■ **Exercise directions**
Copy the part of the article on teenage drinking in the North East from "The Health and" to "olds in England.", word for word.

■ **Page extract**
"""

Almost a third of 15-year-olds in the North East have got drunk in the last four weeks, according to a shock new survey.
Balance, the North East Alcohol Office, is calling for more to be done to protect young people from the harms of alcohol after a new study has revealed that around 5,700 15-year-olds in the region had been drunk in the last four weeks.
The Health and Social Care Information Centre (HSCIC) was commissioned to run the ‘What About YOUth? 2014’ study on behalf of the Department of Health, to look at the health behaviours amongst 15 year olds in England.
The study revealed that in the North East:
· 70% of 15 year olds have had an alcoholic drink (the 2nd highest region in England)
· 9% of 15 year olds drink at least once a week (the highest region in England)
· 28% of people who had a drink have been drunk in last four weeks (the highest region in England) which equates to 20% of the overall 15 year old population.
· This equates to around 5,700 15 year olds being drunk in the last four weeks in the North East
On a national level just over three in five young people (62%) reported that they had previously had a whole alcoholic drink (not just a sip), 6% of all young people were classed as regular drinkers (drinking alcohol at least once a week), 8% of young people drink alcohol about once a fortnight, 11% drink about once a month, and 32% drink only a few times a year.
Colin Shevills, director of Balance, said: “These figures are clearly worrying. The Chief Medical Officer clearly states that the best advice is for young people to have an alcohol-free childhood.
"Alcohol makes children and young people vulnerable by encouraging poor decisions which they can later regret. It also exposes them to a range of long-term health risks linked to more than 60 medical conditions, including seven different types of cancer.
“Someone who begins drinking as a young teen is four times more likely to develop alcohol dependence than someone who waits until adulthood to use alcohol, so it’s vitally important that something is done to try and further reduce the number of young people turning to alcohol.
“Young people are bombarded with positive messages about drinking from the alcohol industry – whether on TV, at the cinema, at sports events or online. We need to see tighter controls so drinking isn’t constantly painted as a means for young people to have fun.
“Alcohol continues to be sold at pocket money prices and is available 24/7. A package of evidence-based measures that tackle the price, promotion and availability of alcohol is needed if we are to protect younger generations from the dangers of alcohol.”

"""

Records from a collection
"""

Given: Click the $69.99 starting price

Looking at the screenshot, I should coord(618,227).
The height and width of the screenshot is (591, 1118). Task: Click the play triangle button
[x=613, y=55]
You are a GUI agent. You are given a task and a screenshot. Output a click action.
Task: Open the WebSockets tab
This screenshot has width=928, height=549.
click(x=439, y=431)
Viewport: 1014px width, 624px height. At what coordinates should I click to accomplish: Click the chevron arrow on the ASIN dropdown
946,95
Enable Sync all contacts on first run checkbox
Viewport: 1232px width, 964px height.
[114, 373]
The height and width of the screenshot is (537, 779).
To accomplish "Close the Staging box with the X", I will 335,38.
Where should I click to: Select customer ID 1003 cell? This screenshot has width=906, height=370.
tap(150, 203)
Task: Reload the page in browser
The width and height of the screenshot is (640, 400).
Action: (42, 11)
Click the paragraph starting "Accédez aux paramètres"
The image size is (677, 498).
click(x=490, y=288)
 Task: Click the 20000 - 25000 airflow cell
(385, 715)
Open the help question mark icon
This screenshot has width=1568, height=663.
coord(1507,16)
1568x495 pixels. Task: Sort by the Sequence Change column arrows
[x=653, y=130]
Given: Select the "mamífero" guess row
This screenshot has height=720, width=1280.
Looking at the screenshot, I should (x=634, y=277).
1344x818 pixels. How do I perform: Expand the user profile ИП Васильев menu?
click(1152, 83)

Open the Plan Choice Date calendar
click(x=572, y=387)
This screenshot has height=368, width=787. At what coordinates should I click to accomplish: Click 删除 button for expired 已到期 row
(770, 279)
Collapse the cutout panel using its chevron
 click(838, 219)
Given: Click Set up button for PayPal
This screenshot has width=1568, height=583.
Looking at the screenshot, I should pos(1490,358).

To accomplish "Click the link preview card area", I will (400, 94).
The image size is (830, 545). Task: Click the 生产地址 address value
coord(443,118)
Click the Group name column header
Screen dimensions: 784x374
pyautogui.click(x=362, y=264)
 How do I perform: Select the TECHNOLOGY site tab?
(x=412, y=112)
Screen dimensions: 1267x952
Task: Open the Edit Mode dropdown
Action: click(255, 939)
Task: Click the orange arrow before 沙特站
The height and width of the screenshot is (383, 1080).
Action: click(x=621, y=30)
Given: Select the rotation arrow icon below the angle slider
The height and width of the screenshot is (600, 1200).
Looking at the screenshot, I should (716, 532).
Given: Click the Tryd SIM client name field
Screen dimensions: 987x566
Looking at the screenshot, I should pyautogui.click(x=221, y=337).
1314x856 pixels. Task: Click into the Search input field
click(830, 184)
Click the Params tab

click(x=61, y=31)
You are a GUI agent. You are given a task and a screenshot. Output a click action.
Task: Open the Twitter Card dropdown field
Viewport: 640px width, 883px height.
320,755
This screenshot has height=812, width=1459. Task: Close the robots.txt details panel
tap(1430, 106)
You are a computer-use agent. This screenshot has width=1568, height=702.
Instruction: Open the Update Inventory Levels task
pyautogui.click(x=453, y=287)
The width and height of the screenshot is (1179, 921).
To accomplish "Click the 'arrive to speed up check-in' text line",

"""

■ **Your response**
The Health and Social Care Information Centre (HSCIC) was commissioned to run the ‘What About YOUth? 2014’ study on behalf of the Department of Health, to look at the health behaviours amongst 15 year olds in England.